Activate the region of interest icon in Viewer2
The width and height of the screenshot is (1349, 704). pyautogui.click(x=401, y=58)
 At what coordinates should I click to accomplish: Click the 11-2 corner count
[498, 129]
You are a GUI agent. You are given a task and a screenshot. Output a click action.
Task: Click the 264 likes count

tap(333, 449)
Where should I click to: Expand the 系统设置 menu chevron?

----------

* **THE TASK**
Copy every record verbatim.

* **EXERCISE RESULT**
Activate the region of interest icon in Viewer2
The width and height of the screenshot is (1349, 704). pyautogui.click(x=401, y=58)
 At what coordinates should I click to accomplish: Click the 11-2 corner count
[498, 129]
You are a GUI agent. You are given a task and a screenshot. Output a click action.
Task: Click the 264 likes count

tap(333, 449)
Where should I click to: Expand the 系统设置 menu chevron?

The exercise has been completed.